__Document segment__
[Begin]

One way to help prevent frostbite is to make sure you are well hydrated. You must drink, drink, and drink some more, just like you are in a desert. After all, Antarctica is the world’s largest desert and it is extremely dry. You should be drinking a minimum of 16-20 ounces of fluid per hour. In addition to drinking, don’t forget to eat. Remember that your body must have enough calories to keep you warm, plus enough calories to sustain the running. You should consume a minimum of 200-300 calories per hour. This will also help with your recovery after the event.
Wear multiple layers of clothing. A wide variety of clothing is designed specifically for cold weather running. Do not wear cotton next to your skin. When it gets wet it tends to stay wet and promote hypothermia. Remove wet clothing as soon as possible. Wet clothing increases the risk of cold injury. Wool insulates well and will help retain body heat even when wet. Be ever vigilant for signs of hypothermia. Know the warning signals of hypothermia; a feeling of disorientation, loss of hand coordination, slurred speech, difficulty walking, and uncontrollable shivering. Find a warm place at once and get some warm liquids and carbohydrates into your body. Hypothermia is a serious threat because it can sneak up on you. When your core body temperature drops significantly, you are in serious danger of dying. That danger is multiplied several times over when you are in the middle of an extreme environment with no shelter, poor thought processes, and no energy to save yourself.
A Gore-Tex jacket is a good windbreaker and works well as an outer layer and can be removed and tied around your waist if not needed. Experiment to find the best clothing combination for you. Remember that you can always take clothes off; but you can’t put them on if you don’t have any extra clothing.

[End]

[Records from a data collection]
[Begin]

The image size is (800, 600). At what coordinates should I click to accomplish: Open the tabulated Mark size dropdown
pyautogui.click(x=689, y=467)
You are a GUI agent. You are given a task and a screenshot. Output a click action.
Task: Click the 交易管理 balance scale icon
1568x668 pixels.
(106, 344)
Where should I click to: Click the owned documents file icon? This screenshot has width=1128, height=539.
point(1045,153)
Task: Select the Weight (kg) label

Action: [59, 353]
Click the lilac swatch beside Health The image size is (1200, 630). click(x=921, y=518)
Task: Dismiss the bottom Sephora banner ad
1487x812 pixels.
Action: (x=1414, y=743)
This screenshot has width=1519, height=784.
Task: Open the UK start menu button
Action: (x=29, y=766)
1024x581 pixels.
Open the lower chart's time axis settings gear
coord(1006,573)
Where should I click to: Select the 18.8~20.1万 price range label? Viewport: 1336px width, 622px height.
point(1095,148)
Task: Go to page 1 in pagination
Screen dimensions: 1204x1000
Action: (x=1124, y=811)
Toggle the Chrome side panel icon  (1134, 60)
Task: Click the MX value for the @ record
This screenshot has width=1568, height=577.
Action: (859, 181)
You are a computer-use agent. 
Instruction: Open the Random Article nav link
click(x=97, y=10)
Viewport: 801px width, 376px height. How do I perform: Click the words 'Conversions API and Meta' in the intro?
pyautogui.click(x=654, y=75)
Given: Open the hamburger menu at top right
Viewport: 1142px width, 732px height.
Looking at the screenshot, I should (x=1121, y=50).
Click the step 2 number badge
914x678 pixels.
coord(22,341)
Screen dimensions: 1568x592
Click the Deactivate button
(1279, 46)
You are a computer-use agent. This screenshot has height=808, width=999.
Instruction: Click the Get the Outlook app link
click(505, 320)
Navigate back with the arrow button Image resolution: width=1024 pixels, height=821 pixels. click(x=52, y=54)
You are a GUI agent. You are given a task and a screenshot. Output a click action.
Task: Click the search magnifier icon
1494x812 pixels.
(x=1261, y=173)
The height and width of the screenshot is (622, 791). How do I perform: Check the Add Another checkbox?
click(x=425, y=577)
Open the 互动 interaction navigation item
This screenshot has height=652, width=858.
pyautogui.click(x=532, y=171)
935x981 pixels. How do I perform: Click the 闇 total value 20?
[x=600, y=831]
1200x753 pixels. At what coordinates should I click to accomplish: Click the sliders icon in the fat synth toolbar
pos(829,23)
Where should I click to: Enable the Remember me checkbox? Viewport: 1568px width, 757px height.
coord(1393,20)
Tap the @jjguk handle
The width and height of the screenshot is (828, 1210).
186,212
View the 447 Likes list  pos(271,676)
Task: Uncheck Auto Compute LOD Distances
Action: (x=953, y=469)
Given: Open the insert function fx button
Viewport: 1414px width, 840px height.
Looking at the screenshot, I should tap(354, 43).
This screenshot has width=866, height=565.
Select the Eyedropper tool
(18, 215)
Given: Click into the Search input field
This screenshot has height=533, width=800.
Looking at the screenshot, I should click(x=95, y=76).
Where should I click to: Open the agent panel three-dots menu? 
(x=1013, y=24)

[End]

__Complete the following__
• a. What is the minimum number of calories per hour the running advice says you should consume?
• b. In the records, switch "Deactivate" to "Activate" in the lines between the one holding "Screen dimensions: 1568x592" and the one holding "Navigate back with", inclusive, and return only those lines.
The running advice and the records have no connection to each other.

__Results in order__
• a. 200-300 calories per hour.

• b.
Screen dimensions: 1568x592
Click the Activate button
(1279, 46)
You are a computer-use agent. This screenshot has height=808, width=999.
Instruction: Click the Get the Outlook app link
click(505, 320)
Navigate back with the arrow button Image resolution: width=1024 pixels, height=821 pixels. click(x=52, y=54)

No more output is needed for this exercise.